▸ Instruções das tarefas:
a – Com base no texto, explique em uma a três frases por que o curso usa SML, Racket e Ruby, embora SML e Racket não sejam populares no mercado.
b – Extraia do texto o trecho que vai de “Não acho que” até “de cada um.”, inclusive.

▸ Trecho do documento:
Dando um passo para trás
Uma discussão comum na área de programação é a relevância das graduações – especialmente as que seguem os currículos tradicionais – em um mercado que evolui rapidamente e se torna mais heterogêneo.
Um dos pontos mais debatidos são os tópicos de estruturas de dados, que talvez seja o conteúdo mais simbólico dos cursos de computação. É um assunto que resume bem a questão central do debate: qual a importância de entender como é implementado, saber se aquele comando get
do banco de dados faz uma busca em árvore ou tabela hash?
Não acho que haja uma reposta simples, como é a regra nessas discussões intermináveis. A utilidade prática depende muito do escopo do trabalho, não é igual para todo programador. Há até um certo esnobismo misturado nessa discussão, uma ideia de que programdores “de verdade” precisam entender de estrutura de dados. Para completar, entra também uma questão muito pessoal e subjetiva, que é a forma de aprender e trabalhar de cada um.
Apesar de estrutura de dados e algoritmos serem o centro do debate, existe um outro tópico de computação que acho mais relevante, mas que ao mesmo tempo é menos foco de interesse. No caso, estou falando dos conceitos de linguagens de programação.
Linguagens de programação
É normal nas graduações existir uma matéria chamanda “linguagens de programação” ou algo do gênero, que aborda as ideias por trás delas, como os diferentes paradigmas e tipos de sintaxe. Não cheguei a cursar durante minha graduação, acredito que era optativa, mas achei esse ótimo curso que é basicamente esse tipo de conteúdo em formato de MOOC.
O curso aborda três linguagens: SML, Racket e Ruby. Exceto no caso do Ruby, não são linguagens populares no mercado. O instrutor sabe disso, mas são escolhas muito bem justificadas para explicar o conteúdo do curso, já que o ponto é abordar o design de linguagens e não simplesmente aprender a utilizá-las.
Essa abordagem é justamente o que torna o curso bom, veja alguns pontos interessantes debatidos durante o curso:
- Qual a diferença entre “tipagem” estática e dinâmica?
- Qual a relação entre tipos e classes?
- Qual o ponto da imutabilidade?
- Como abordar um problema pela perspectiva funcional e orientada à objetos?
Discutir essas questões não é necessário para programar nessas linguagens, entram no mesmo tipo de discussão em relação a estrutura de dados. Entretanto, argumento que lidar com esses conceitos são problemas comuns a todos os programadores, mais presentes no dia-a-dia que tópicos de estrutura de dados inclusive.

▸ Dados coletados:

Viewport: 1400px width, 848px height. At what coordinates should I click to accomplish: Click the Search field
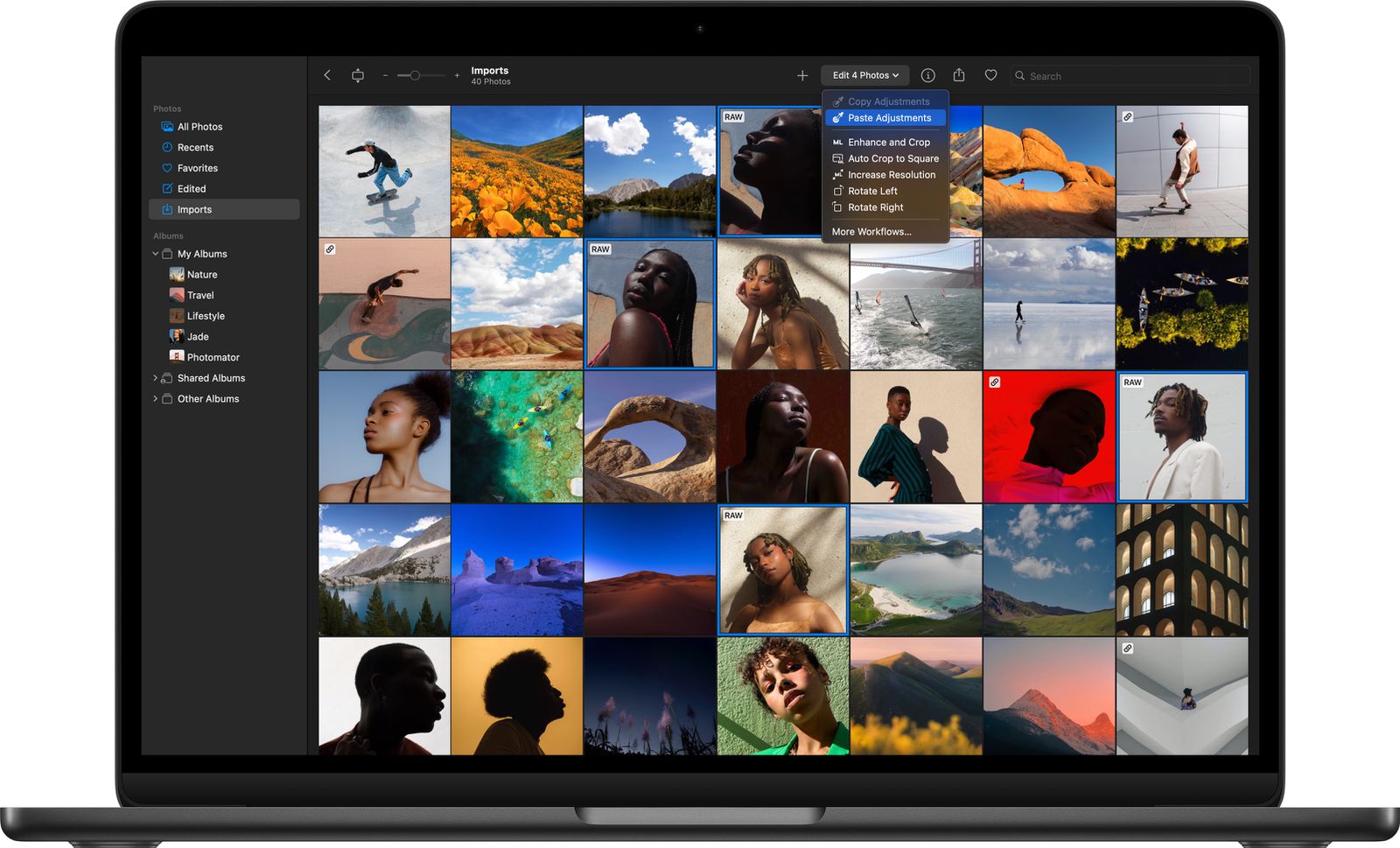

▸ Respostas por tarefa:
a – O objetivo do curso é abordar o design de linguagens, e não simplesmente ensinar a utilizá-las. Por isso, essas escolhas são bem justificadas para explicar o conteúdo.

b –
Não acho que haja uma reposta simples, como é a regra nessas discussões intermináveis. A utilidade prática depende muito do escopo do trabalho, não é igual para todo programador. Há até um certo esnobismo misturado nessa discussão, uma ideia de que programdores “de verdade” precisam entender de estrutura de dados. Para completar, entra também uma questão muito pessoal e subjetiva, que é a forma de aprender e trabalhar de cada um.